If it's just a few words I'm sure you can bear the pain of touch typing those.


It's not about being able to, it's about wanting to have to bear the inconvenience.

Yes, there's an article on OSnews.com that mentions a number of people claiming they'd like a phone with physical keyboard and when one was made available they didn't show up.


So, was the phone with a physical keyboard otherwise the same as one of the popular models already in market? No? Well, then you're comparing apples and oranges. Manufacturers only release mediocre phones with H/W-keyboards, so it's no wonder they don't sell. For once I'd love to see a how a high-end phone stacks against itself with and without a H/W-keyboard and not these lame apples-and-oranges comparisons.

I even would question your priorities if you feel a need to type longs texts standing around somewhere.


As it happens there are plenty of times when I just do not have a table at hand nor can I just go home.

★ ★ ★ ★

### Exercises
1. In the phone keyboard discussion, why does one writer reject the claim that people didn't buy a phone with a physical keyboard once one was offered?
2. Which website published the article mentioned in the phone keyboard discussion?

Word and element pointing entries
★ ★ ★ ★

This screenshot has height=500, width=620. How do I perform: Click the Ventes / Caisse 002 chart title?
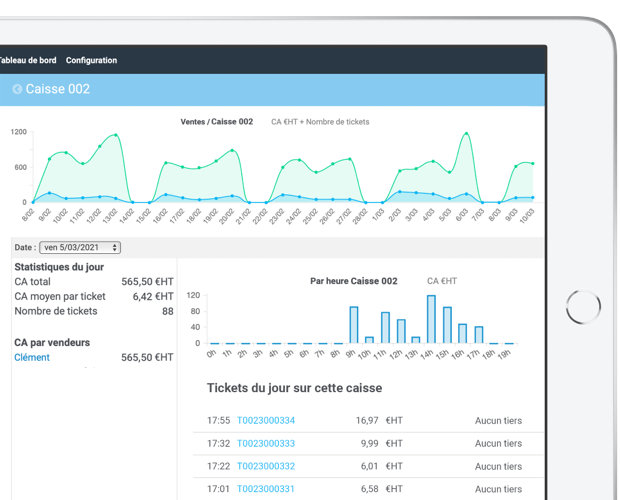[216, 122]
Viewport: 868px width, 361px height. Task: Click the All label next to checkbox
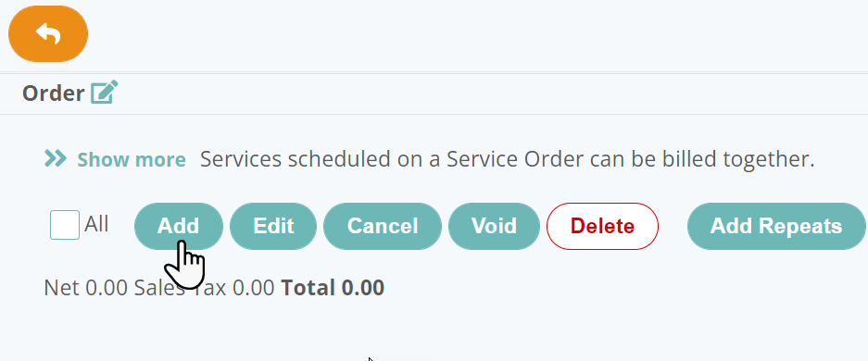[96, 224]
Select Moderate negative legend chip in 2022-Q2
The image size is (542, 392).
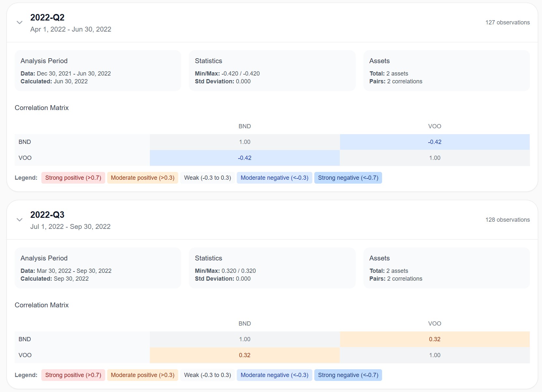[274, 178]
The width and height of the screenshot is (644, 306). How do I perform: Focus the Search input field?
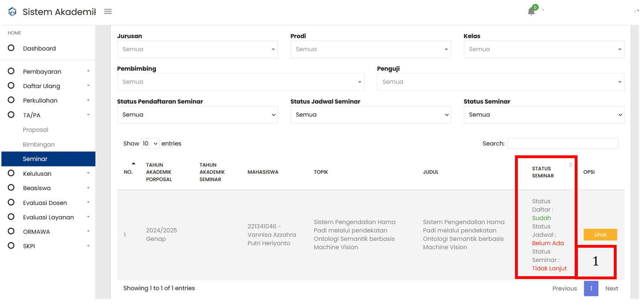(x=563, y=144)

★ ★ ★ ★

### Expected results
1. The writer says the keyboard phone wasn't otherwise the same as the popular models already on the market, so the comparison is apples and oranges. Manufacturers only release mediocre phones with hardware keyboards, so it's no surprise they don't sell.

2. OSnews.com.